+++ EXTRACTED INFORMATION +++
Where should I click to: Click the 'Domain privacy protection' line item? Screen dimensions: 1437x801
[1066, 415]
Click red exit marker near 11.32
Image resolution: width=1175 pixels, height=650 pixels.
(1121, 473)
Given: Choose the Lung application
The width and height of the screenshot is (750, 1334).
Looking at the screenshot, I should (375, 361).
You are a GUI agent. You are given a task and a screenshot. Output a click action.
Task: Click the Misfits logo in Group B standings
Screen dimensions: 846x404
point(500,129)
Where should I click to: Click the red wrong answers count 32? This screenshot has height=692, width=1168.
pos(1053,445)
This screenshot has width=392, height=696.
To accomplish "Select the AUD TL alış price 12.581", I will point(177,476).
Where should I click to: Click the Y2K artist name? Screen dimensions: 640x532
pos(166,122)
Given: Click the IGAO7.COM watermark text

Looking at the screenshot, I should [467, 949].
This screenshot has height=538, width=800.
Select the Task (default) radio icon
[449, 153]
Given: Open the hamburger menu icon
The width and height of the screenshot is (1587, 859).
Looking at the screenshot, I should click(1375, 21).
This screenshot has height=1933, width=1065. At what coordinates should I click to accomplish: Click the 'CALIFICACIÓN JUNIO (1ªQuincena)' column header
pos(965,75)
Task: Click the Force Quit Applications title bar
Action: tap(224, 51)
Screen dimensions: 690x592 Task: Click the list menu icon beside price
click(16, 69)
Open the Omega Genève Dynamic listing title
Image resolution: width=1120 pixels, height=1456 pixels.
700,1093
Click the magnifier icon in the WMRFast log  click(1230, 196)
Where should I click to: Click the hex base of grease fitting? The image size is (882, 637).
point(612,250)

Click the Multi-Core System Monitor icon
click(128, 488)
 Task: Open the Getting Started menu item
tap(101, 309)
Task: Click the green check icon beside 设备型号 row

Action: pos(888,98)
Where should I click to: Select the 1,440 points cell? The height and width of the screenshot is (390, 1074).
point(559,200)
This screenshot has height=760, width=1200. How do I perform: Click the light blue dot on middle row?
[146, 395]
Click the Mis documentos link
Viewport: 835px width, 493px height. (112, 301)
+++
Give back only the lines from the one containing "Screen dimensions: 690x592" through the final line of the entries above, exactly as written, both included.

## YOUR SOLUTION
Screen dimensions: 690x592 Task: Click the list menu icon beside price
click(16, 69)
Open the Omega Genève Dynamic listing title
Image resolution: width=1120 pixels, height=1456 pixels.
700,1093
Click the magnifier icon in the WMRFast log  click(1230, 196)
Where should I click to: Click the hex base of grease fitting? The image size is (882, 637).
point(612,250)

Click the Multi-Core System Monitor icon
click(128, 488)
 Task: Open the Getting Started menu item
tap(101, 309)
Task: Click the green check icon beside 设备型号 row

Action: pos(888,98)
Where should I click to: Select the 1,440 points cell? The height and width of the screenshot is (390, 1074).
point(559,200)
This screenshot has height=760, width=1200. How do I perform: Click the light blue dot on middle row?
[146, 395]
Click the Mis documentos link
Viewport: 835px width, 493px height. (112, 301)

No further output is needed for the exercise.